- Data supplied
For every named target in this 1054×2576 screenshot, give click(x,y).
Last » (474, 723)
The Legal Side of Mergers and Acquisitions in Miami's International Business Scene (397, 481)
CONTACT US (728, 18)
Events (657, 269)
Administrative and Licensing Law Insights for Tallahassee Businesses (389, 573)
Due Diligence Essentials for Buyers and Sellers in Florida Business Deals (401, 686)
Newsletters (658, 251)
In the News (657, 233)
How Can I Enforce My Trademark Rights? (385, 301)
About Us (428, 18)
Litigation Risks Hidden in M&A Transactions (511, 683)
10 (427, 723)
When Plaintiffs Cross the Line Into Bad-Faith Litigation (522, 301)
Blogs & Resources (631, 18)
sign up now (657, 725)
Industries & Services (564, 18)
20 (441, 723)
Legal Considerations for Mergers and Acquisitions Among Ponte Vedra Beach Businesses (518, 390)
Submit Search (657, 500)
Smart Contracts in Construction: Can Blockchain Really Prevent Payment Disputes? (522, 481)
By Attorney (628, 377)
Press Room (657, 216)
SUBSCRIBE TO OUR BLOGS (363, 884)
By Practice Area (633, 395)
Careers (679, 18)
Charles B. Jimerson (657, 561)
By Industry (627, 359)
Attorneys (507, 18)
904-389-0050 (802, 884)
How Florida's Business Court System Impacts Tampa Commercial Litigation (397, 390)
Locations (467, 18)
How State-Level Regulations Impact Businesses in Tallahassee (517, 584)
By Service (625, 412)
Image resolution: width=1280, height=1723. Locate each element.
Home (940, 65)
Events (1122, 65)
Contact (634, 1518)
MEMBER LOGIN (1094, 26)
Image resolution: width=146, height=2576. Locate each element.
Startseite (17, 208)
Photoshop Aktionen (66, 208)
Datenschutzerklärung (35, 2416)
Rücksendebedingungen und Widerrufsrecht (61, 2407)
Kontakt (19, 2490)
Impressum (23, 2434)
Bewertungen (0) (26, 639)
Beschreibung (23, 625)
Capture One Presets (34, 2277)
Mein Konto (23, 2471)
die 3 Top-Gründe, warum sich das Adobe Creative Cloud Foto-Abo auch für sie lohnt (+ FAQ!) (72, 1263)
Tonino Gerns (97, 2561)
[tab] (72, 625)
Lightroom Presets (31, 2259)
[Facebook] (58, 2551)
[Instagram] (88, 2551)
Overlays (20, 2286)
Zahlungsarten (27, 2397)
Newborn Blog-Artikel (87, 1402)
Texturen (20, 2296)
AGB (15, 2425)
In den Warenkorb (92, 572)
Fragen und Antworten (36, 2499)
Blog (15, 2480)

- Work request
Begin with the first line of the listing and copy exactly through the line that contains "Events (657, 269)", please, keeping both ends and leaving out everything after.

- Answer section
For every named target in this 1054×2576 screenshot, give click(x,y).
Last » (474, 723)
The Legal Side of Mergers and Acquisitions in Miami's International Business Scene (397, 481)
CONTACT US (728, 18)
Events (657, 269)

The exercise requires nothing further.